Inevitably, his own experiences seep into the novels: “I remember the first one, which I used for Deja Dead [her first novel, published in 1997] was a serial murder case in Montreal.
“A man was stalking and taking notes on women. When he was finally caught, he admitted to killing another woman two years earlier – dismembering her and burying her in five places.
“I worked on these exhumations and the analysis of their bones. The dismemberment diagram gave me this central nugget of an idea for the scenario of Deja Dead.”
Apart from the cases, she also had a health scare which she incorporated into her work. In a previous novel, A Conspiracy Of Bones, Tempe is recovering from neurosurgery following an aneurysm. Reichs had also been diagnosed with an unruptured brain aneurysm a few years earlier.
“They just found it by chance during a routine check”, explains the author.
“They monitored it for several years and there was no change. Then my neurosurgeon said there was a very small change, so they put little coils in there that block it. That was five or six years ago.”
She gets an annual MRI to monitor the situation and says the experience has been sobering.

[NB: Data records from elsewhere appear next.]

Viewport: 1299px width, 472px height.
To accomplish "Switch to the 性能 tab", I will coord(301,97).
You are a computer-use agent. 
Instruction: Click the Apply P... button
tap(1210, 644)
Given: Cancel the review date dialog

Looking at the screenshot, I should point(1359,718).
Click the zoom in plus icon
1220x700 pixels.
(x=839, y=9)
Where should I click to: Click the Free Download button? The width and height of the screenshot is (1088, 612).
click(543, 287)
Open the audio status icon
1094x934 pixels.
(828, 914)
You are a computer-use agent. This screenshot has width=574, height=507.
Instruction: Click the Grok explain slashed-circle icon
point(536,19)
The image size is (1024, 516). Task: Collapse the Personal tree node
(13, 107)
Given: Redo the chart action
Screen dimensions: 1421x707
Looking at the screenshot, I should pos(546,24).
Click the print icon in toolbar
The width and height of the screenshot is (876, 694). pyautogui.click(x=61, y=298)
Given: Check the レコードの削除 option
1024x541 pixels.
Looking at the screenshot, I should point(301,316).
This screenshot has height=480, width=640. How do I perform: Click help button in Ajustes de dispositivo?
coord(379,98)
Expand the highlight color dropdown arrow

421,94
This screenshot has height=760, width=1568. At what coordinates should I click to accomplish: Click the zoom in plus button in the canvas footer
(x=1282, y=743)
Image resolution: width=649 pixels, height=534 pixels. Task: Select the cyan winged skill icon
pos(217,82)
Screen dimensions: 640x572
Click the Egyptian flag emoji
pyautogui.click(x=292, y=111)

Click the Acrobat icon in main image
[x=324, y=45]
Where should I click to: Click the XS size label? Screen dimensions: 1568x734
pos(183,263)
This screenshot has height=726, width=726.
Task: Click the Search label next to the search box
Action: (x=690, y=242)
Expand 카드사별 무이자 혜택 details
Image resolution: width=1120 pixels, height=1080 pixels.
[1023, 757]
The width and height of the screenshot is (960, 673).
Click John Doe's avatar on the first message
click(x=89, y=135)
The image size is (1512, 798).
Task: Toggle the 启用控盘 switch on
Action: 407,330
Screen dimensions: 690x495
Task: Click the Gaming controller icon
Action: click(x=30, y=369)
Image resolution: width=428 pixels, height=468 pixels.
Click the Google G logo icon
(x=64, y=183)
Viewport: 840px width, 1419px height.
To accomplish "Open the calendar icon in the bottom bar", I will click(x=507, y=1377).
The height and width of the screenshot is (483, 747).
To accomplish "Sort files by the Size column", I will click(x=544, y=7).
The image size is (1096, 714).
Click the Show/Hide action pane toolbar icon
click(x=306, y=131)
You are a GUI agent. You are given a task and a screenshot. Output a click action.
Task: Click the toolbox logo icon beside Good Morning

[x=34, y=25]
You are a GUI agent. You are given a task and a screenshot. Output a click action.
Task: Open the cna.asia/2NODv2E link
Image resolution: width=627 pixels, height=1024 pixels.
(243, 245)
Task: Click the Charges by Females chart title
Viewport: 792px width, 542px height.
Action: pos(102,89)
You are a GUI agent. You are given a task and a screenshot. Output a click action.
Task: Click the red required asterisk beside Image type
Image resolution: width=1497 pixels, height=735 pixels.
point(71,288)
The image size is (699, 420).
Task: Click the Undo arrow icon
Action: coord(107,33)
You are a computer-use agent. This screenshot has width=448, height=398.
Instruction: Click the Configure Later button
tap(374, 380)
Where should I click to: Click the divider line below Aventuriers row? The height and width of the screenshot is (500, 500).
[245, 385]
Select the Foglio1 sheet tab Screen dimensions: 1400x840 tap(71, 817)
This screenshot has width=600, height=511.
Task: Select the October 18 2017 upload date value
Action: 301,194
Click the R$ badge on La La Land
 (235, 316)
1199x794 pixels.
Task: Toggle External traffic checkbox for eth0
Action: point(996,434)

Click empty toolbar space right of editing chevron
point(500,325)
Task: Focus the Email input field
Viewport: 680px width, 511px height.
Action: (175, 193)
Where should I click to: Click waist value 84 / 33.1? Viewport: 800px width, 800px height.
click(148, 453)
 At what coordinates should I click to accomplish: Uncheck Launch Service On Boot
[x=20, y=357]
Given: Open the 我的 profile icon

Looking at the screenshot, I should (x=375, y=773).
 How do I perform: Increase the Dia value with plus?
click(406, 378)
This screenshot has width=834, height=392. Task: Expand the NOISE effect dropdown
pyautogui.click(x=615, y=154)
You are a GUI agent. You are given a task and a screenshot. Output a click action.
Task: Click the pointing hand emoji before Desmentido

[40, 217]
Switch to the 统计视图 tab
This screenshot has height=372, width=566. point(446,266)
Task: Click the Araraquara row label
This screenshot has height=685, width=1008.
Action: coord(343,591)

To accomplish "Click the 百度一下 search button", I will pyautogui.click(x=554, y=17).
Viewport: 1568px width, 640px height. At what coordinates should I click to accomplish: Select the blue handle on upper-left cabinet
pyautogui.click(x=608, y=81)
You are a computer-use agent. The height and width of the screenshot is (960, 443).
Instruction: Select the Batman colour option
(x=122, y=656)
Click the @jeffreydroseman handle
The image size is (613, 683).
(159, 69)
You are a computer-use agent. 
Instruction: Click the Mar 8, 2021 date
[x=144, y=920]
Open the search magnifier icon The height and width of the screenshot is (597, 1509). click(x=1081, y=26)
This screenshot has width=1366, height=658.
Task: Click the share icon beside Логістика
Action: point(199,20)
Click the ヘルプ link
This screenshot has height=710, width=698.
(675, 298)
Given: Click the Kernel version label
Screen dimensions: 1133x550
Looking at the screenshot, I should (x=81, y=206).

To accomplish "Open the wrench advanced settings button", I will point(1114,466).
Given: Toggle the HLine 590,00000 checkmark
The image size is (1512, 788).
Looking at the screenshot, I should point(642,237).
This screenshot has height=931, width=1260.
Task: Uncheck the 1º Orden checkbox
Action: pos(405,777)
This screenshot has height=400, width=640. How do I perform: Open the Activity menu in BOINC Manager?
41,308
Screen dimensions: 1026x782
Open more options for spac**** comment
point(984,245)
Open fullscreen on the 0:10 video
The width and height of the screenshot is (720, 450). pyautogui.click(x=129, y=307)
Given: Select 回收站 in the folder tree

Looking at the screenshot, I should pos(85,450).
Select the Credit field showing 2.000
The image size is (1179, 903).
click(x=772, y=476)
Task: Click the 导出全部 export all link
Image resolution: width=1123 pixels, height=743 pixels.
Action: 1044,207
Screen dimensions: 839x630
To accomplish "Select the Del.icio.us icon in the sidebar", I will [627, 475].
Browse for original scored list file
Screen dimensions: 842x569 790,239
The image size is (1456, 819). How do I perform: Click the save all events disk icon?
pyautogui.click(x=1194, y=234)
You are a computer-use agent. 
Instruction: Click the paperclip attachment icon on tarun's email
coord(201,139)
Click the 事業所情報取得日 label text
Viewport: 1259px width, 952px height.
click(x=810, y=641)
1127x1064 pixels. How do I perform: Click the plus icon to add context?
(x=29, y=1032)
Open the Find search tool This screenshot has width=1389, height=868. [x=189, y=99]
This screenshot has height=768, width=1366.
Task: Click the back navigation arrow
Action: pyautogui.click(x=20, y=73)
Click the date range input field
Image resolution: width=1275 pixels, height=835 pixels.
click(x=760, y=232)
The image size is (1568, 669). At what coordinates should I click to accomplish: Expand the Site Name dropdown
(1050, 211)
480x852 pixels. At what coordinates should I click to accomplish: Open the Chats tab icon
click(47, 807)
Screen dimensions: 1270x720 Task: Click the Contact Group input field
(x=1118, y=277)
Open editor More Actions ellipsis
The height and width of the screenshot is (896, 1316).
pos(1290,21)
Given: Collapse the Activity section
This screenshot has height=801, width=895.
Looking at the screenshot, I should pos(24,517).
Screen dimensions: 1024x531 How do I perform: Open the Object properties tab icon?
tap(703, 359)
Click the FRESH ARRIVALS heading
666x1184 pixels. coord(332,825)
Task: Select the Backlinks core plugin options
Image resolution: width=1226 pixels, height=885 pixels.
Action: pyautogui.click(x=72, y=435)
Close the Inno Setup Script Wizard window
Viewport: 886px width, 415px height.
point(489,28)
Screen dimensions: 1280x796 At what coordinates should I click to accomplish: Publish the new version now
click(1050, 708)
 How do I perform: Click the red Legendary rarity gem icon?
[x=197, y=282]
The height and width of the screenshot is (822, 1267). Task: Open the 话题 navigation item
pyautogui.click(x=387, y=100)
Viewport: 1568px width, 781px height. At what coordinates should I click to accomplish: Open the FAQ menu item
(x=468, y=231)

“It gave me a better awareness of mortality. It happens to people all the time, when they don’t know they have an aneurysm and it’s bursting, or they have a clot or a pulmonary embolism.
“I’m lucky to know what’s going on in my head, because I see pictures of it every year.”
As for TV forensics, she agrees that given the huge amount of crime drama on our screens, it’s probably harder for thriller writers to shock and surprise their readers.
“I don’t watch it, so I don’t know what’s been done, but there’s so many now. When I started writing in the mid-1990s, there really wasn’t any,” says -she.
“From time to time, my daughter and I like to watch true crime docu-drama, but it usually focuses on the forensic ending. I don’t watch scripted dramas, because they make so many mistakes and c ‘boring.”
:: Cold Cold Bones by Kathy Reichs is available now, published by Simon & Schuster, RRP£20.